▸ MATERIAL SHOWN:
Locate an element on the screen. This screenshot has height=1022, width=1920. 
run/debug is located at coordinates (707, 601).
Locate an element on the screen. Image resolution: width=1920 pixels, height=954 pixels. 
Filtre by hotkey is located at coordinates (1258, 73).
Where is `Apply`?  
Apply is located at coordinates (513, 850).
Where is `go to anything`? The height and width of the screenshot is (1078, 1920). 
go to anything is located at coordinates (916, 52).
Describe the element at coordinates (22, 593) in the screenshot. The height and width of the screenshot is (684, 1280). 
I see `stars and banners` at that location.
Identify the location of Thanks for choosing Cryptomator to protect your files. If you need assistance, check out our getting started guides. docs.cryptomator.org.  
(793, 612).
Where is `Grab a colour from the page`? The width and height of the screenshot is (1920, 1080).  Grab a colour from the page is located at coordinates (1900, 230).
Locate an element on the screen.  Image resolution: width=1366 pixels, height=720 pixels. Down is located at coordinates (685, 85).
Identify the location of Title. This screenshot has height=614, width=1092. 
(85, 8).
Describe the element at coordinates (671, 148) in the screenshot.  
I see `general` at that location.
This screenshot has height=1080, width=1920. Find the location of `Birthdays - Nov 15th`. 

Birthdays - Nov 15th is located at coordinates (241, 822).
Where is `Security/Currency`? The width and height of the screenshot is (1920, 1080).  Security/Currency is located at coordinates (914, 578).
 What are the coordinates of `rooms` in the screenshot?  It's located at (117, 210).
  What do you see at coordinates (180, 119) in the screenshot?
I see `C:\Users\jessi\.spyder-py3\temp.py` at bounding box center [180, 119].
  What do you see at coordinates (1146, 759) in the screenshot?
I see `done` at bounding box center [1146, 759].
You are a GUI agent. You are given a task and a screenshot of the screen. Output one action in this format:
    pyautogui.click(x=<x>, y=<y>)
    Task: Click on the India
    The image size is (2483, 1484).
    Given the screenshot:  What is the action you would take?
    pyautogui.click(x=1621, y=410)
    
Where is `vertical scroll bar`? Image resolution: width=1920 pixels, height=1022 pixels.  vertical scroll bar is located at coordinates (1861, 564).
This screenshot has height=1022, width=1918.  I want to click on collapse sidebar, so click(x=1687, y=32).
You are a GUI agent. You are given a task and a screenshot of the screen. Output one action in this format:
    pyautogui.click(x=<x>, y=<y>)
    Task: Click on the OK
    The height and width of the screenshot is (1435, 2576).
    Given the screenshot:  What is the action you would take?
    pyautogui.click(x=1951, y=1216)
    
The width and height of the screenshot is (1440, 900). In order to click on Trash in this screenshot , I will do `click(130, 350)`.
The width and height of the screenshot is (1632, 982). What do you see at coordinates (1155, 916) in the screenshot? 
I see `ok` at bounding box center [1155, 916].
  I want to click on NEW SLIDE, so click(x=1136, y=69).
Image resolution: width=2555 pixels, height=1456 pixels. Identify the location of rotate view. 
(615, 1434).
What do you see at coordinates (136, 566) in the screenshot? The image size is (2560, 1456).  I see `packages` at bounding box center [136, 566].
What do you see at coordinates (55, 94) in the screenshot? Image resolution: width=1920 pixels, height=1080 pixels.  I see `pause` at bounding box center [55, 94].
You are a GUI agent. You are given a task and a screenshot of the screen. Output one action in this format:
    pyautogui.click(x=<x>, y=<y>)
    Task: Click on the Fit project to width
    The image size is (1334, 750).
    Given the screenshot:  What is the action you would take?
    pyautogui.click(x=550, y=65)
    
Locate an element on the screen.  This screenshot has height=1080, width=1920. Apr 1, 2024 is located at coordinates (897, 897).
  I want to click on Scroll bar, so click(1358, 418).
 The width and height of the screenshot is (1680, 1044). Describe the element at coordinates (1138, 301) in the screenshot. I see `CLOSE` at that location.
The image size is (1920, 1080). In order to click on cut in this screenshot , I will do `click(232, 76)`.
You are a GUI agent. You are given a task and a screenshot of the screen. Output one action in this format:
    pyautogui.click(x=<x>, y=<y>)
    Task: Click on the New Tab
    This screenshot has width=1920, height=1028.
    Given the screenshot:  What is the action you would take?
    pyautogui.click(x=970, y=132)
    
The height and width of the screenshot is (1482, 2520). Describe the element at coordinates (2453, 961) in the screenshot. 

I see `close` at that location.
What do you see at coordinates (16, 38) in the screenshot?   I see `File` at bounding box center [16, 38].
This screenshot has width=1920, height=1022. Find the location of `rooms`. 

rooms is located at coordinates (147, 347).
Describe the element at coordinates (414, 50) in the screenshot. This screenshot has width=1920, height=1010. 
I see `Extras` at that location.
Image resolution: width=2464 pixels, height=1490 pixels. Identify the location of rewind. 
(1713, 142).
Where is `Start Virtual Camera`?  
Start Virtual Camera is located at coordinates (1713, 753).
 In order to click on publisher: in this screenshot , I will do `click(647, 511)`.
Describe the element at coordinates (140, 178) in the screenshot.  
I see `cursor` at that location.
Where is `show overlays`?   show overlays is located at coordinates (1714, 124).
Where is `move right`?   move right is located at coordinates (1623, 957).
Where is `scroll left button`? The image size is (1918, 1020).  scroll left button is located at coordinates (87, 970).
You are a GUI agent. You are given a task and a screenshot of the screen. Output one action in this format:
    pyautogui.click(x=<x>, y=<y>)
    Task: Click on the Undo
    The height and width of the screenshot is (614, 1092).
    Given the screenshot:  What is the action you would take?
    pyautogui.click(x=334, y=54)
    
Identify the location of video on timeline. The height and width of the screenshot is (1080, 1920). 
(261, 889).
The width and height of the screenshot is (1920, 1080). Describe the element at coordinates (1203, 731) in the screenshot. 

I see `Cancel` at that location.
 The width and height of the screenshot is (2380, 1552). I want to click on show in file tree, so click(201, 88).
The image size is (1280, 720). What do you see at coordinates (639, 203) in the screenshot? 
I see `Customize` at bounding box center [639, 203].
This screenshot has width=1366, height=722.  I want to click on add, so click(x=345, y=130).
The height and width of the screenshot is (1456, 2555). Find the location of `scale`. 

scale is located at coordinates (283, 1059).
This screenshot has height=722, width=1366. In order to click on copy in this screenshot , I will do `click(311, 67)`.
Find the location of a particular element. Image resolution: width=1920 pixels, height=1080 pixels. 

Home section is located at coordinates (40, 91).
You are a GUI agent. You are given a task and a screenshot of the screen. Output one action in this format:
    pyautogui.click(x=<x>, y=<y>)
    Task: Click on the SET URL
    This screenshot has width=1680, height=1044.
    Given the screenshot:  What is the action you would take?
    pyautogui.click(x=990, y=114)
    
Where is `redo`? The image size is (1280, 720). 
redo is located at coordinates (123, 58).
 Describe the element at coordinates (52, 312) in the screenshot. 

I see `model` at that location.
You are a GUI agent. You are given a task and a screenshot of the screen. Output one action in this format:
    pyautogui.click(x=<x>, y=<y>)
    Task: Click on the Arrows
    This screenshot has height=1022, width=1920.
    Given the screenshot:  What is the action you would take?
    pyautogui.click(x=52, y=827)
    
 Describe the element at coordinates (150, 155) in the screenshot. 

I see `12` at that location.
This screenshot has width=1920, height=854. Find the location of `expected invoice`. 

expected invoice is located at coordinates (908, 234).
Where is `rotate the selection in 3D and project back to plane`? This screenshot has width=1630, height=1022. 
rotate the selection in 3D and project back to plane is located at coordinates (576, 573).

▸ DIRECTIVE:
Retype the items above word for word, starting with the line that contains "What do you see at coordinates (16, 38)" and going on through the line that contains "coordinates (87, 970).", both of those lines included.

▸ REPLY:
What do you see at coordinates (16, 38) in the screenshot?   I see `File` at bounding box center [16, 38].
This screenshot has width=1920, height=1022. Find the location of `rooms`. 

rooms is located at coordinates (147, 347).
Describe the element at coordinates (414, 50) in the screenshot. This screenshot has width=1920, height=1010. 
I see `Extras` at that location.
Image resolution: width=2464 pixels, height=1490 pixels. Identify the location of rewind. 
(1713, 142).
Where is `Start Virtual Camera`?  
Start Virtual Camera is located at coordinates (1713, 753).
 In order to click on publisher: in this screenshot , I will do `click(647, 511)`.
Describe the element at coordinates (140, 178) in the screenshot.  
I see `cursor` at that location.
Where is `show overlays`?   show overlays is located at coordinates (1714, 124).
Where is `move right`?   move right is located at coordinates (1623, 957).
Where is `scroll left button`? The image size is (1918, 1020).  scroll left button is located at coordinates (87, 970).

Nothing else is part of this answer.